• [Data supplied]:
++++++++

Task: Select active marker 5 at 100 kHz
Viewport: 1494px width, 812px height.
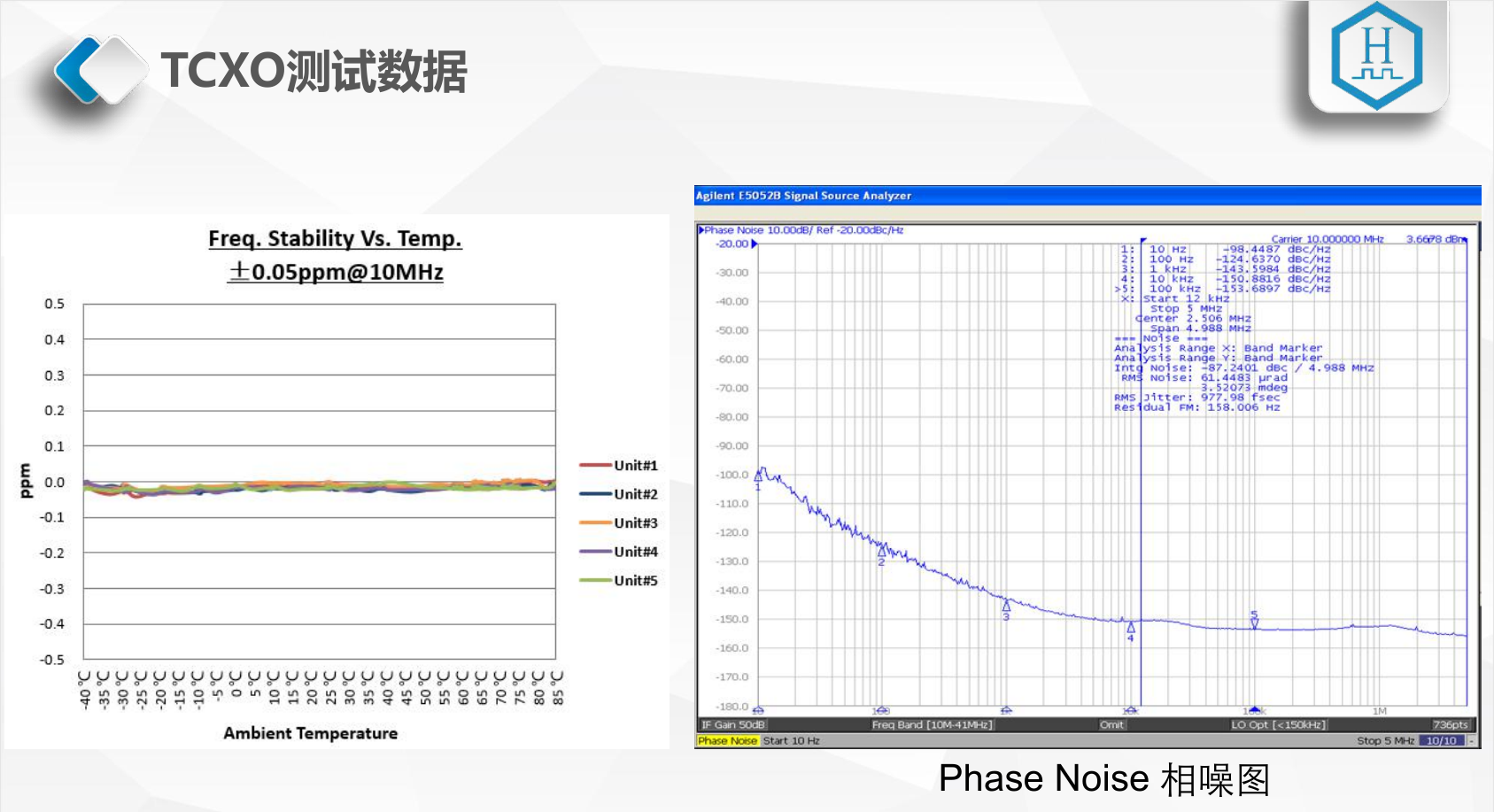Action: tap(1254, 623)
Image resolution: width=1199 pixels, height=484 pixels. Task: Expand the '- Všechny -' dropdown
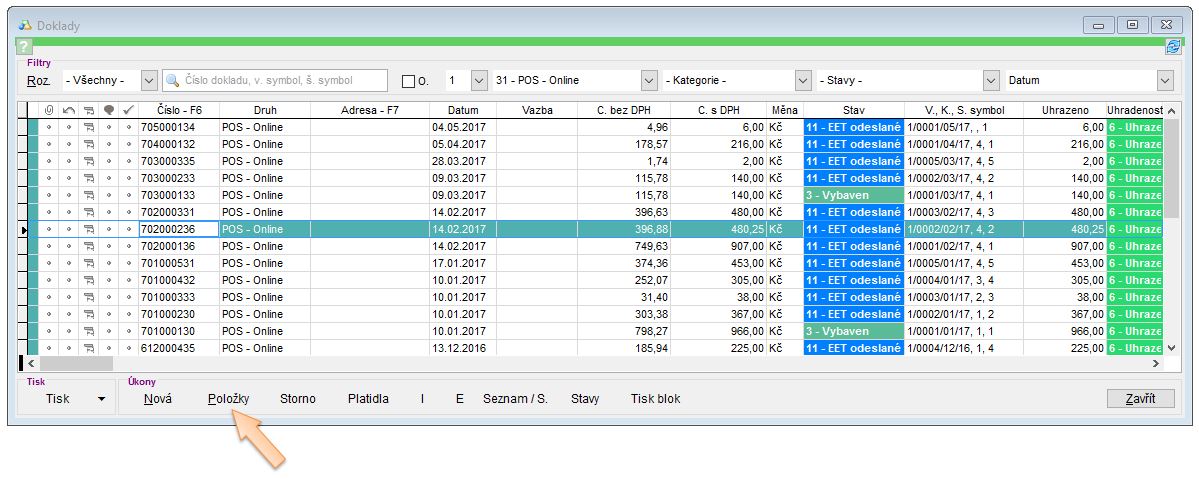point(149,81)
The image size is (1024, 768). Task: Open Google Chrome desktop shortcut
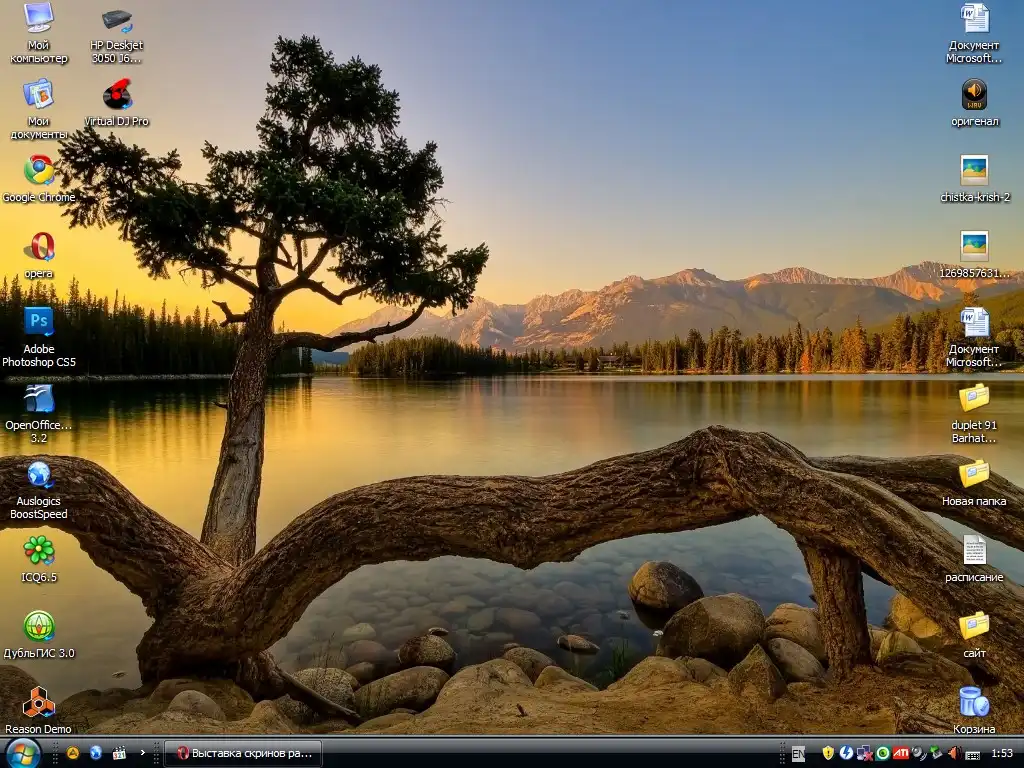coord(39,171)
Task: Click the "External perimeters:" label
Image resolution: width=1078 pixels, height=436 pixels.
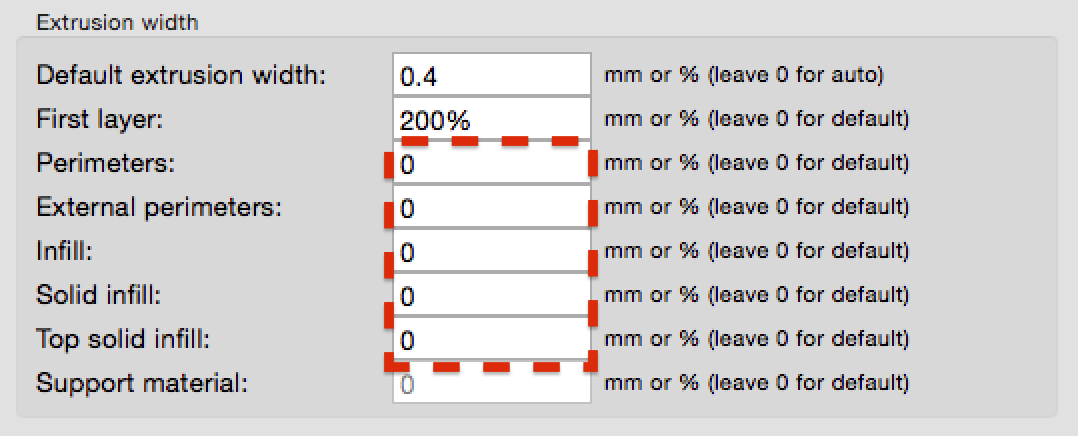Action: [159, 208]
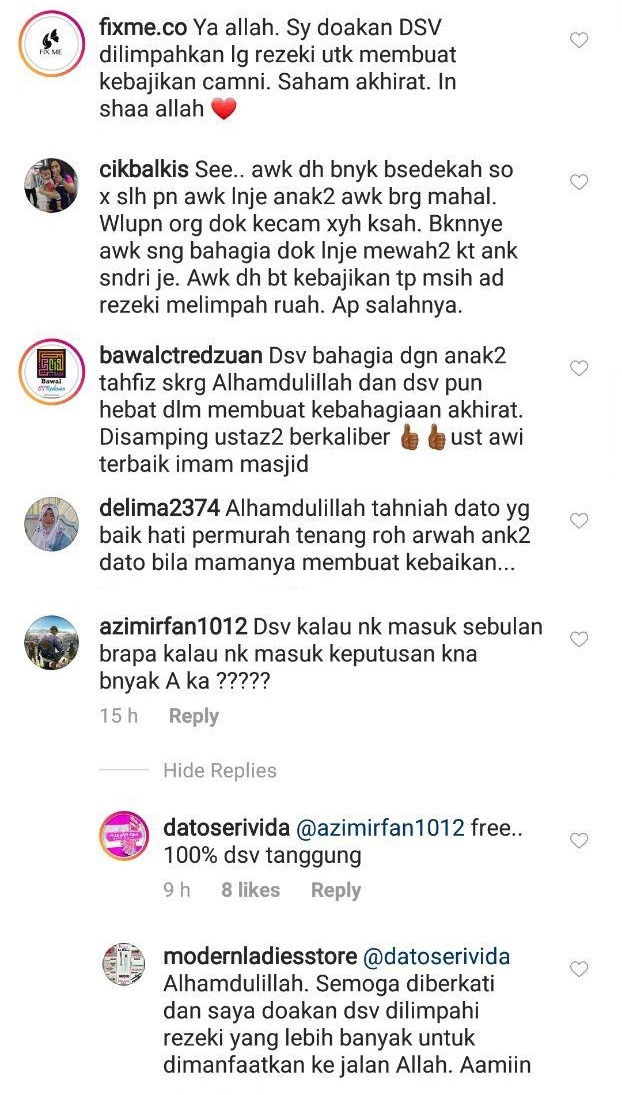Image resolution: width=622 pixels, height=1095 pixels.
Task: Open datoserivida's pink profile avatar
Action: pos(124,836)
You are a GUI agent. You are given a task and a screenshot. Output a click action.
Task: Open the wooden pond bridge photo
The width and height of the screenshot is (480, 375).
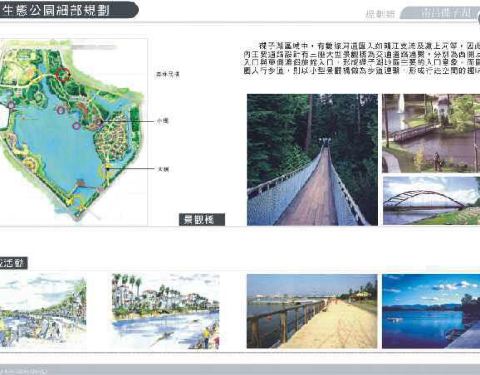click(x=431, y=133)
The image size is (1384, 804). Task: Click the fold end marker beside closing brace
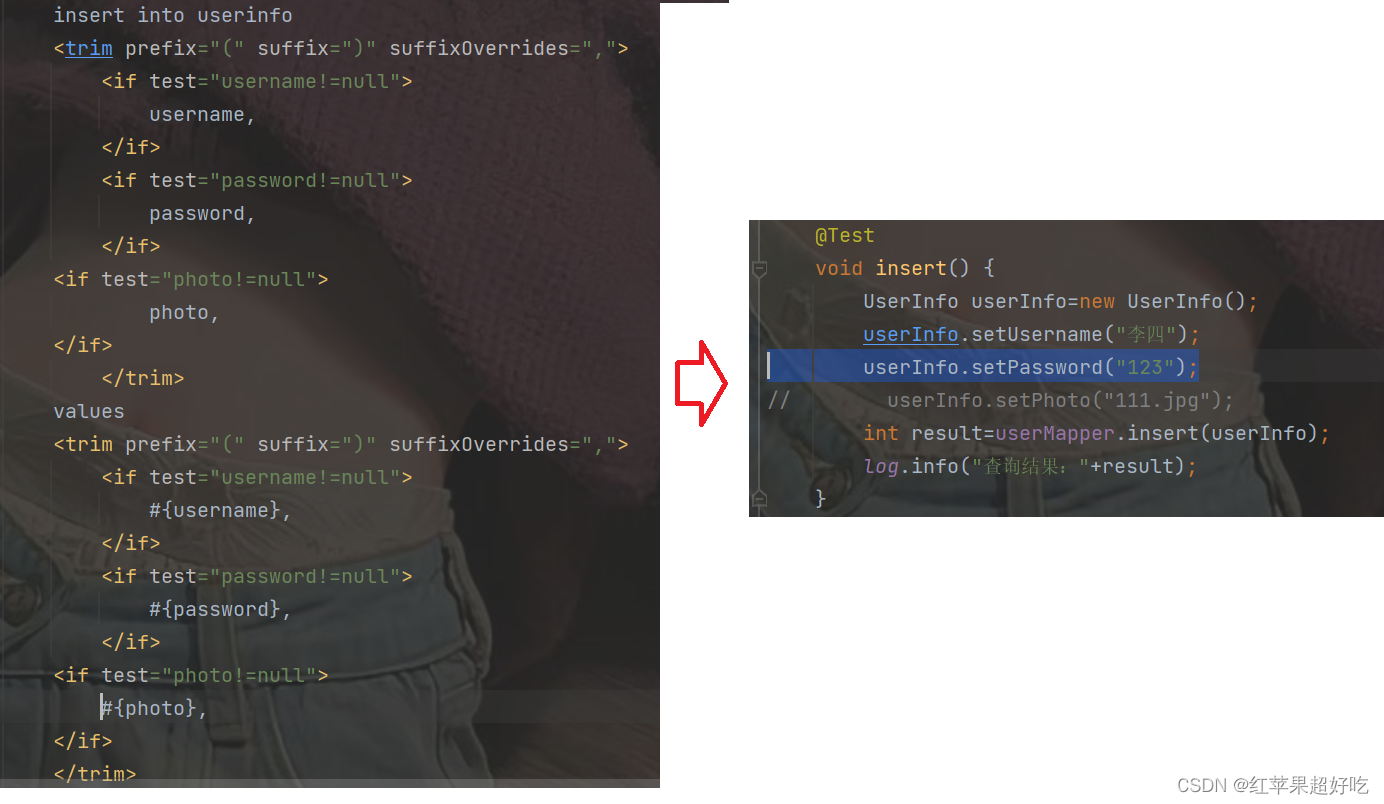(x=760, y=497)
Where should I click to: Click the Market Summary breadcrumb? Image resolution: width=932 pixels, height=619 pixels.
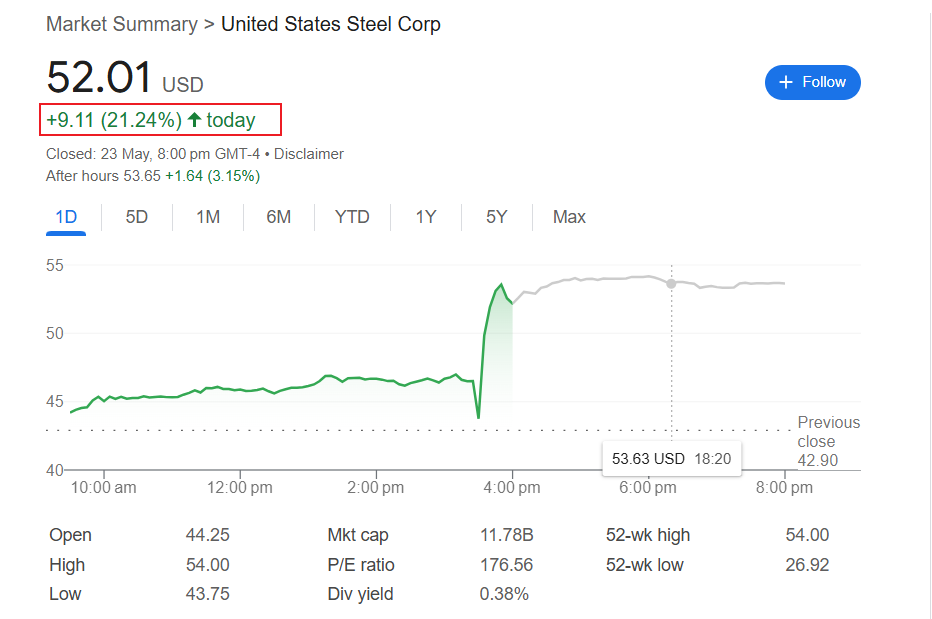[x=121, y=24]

++++++++

• [Work instruction]:
What is needed is an exact repeat of the records, with every picture left out.

• [Solution to this problem]:
Task: Select active marker 5 at 100 kHz
Viewport: 1494px width, 812px height.
Action: tap(1254, 623)
Image resolution: width=1199 pixels, height=484 pixels. Task: Expand the '- Všechny -' dropdown
point(149,81)
The image size is (1024, 768). Task: Open Google Chrome desktop shortcut
coord(39,171)
Task: Click the "External perimeters:" label
Image resolution: width=1078 pixels, height=436 pixels.
Action: [159, 208]
Image resolution: width=622 pixels, height=1095 pixels.
Task: Open datoserivida's pink profile avatar
Action: pos(124,836)
You are a GUI agent. You are given a task and a screenshot. Output a click action.
Task: Open the wooden pond bridge photo
The width and height of the screenshot is (480, 375).
click(x=431, y=133)
The image size is (1384, 804). Task: Click the fold end marker beside closing brace
(x=760, y=497)
Where should I click to: Click the Market Summary breadcrumb? Image resolution: width=932 pixels, height=619 pixels.
[x=121, y=24]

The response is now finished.